Sunday, April 5, 2015

a deviation from routine

For the last week, I had to stop listening to the news.

Every morning, on the way to daycare and then work, and then from work to daycare in the evening, I listen to the local NPR station. I only allow myself to listen to music on the home stretch, from daycare back to the house. And for the past month that local NPR station has been reporting, daily, on (and only on) the following things:
  • A series on living (or not!) with cancer
  • A series on the horrors of sustaining a workplace injury
  • A series on being a Palestinian in Israel
  • Non-stop coverage of the Boston Marathon bomber trial, complete with incredibly graphic testimony from survivors who lost limbs and the father of the eight-year-old boy who died
  • Life in Syria right now
  • Reportage on the Germanwings crash that pretty much consisted of, every five minutes, reminding us that the passengers were screaming in terror as the plane went down
I'm not even kidding about that last one. Listeners were informed about the recovery of the cockpit recorder and the screams on it four times during one half-hour commute for me. 

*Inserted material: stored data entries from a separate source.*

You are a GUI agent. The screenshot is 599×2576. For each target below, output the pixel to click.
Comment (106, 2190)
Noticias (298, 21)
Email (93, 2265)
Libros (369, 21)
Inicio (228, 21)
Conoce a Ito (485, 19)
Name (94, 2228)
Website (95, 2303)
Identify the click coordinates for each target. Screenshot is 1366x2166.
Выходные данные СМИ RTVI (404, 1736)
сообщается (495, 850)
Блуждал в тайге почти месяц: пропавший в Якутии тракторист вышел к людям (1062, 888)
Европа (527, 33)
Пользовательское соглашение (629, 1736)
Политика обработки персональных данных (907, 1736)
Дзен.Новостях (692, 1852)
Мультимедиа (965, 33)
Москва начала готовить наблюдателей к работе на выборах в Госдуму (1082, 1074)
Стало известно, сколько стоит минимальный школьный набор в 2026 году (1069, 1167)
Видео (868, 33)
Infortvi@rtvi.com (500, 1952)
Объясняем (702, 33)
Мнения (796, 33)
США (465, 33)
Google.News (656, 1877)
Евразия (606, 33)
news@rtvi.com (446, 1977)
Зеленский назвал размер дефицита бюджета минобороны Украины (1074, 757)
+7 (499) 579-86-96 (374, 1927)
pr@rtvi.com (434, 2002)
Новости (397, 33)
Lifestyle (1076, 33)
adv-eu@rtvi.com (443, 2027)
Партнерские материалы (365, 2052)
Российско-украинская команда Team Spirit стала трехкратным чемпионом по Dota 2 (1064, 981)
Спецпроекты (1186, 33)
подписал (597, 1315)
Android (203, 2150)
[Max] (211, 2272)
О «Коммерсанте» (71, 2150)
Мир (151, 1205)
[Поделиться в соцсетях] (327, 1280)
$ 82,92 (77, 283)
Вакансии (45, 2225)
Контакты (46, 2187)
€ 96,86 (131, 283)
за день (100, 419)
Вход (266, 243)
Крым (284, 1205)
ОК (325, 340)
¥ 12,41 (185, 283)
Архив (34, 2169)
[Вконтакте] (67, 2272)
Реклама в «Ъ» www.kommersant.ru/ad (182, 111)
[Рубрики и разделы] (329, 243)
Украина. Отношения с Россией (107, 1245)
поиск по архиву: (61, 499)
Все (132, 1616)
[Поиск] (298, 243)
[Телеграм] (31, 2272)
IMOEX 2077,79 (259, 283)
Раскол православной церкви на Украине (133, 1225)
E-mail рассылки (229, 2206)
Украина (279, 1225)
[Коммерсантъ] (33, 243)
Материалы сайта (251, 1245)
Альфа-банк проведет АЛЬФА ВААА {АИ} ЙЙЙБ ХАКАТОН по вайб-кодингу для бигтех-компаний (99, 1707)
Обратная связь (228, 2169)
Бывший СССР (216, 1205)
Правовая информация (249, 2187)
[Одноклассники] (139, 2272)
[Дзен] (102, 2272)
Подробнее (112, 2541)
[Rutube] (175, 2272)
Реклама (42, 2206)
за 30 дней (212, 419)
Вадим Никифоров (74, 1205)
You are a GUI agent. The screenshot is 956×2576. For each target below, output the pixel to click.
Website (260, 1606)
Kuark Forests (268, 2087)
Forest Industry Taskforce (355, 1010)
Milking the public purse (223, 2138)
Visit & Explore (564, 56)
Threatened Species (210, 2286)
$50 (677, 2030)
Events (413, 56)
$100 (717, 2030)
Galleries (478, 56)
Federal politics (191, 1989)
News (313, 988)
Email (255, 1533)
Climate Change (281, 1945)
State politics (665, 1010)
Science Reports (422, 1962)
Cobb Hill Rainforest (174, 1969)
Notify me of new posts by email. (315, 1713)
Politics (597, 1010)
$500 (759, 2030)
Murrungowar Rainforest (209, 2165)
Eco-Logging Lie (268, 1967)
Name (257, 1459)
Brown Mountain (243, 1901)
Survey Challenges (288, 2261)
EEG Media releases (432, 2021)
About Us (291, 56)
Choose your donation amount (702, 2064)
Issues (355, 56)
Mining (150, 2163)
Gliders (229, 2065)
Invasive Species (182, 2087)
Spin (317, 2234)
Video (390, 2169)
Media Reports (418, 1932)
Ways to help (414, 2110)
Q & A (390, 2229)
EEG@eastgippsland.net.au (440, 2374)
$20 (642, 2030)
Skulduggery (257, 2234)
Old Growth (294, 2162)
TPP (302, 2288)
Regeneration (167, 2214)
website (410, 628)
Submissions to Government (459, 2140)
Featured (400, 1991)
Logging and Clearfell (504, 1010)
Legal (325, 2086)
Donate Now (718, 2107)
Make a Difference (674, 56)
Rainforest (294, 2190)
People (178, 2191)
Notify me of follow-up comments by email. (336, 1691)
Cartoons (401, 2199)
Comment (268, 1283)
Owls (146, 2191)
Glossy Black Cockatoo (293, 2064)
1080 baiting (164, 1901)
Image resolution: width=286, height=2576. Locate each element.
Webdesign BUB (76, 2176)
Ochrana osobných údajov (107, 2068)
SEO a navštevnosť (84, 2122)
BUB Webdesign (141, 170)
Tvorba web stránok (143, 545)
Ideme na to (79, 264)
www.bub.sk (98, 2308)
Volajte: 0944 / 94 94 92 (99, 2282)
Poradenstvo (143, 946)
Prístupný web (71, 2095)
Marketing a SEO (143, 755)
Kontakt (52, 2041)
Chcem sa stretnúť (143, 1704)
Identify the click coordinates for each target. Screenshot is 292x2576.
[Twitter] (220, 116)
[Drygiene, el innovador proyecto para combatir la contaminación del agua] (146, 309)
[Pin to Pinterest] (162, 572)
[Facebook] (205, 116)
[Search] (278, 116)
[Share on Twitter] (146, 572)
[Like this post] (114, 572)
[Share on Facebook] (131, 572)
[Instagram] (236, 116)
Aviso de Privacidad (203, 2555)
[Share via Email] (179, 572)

And so, every day, I felt beaten down by what I was hearing, and the more beaten down I felt the less right I believed I had to that feeling. Because none of these horrible things are happening to me. I would leave work exhausted and discouraged to the bone by our current enormous project, and looking at another night and morning without child help (Berowne was away during the week for work), and feeling a completely normal and justified set of negative and overwhelmed emotions... and then after five minutes in the car I would have heard three horrible stories and started beating myself up about how I'm not allowed to be anything but Pollyanna-bright about my life, because I'm not a Syrian refugee or a victim of a terrorist attack or currently living with cancer. Amazingly, this didn't make me feel any better. And I am going to have to get on a plane again at some point.

So for a week I turned off the news. The last time I went almost a whole day without listening to the news was September 11, 2001. I don't know if anyone who had been watching the news all that day can possibly understand how disorienting it was to only encounter the events at 5:00 in the evening, turning on the news and expecting a routine broadcast. I never want to feel that much like Rip van Winkle again, awakened into a completely different world when I thought that only a few hours had passed. And so I cling to the news cycle as if knowing will somehow protect me, or at least let me share the confusion and worry with others; my experience of 9/11 was frighteningly isolated.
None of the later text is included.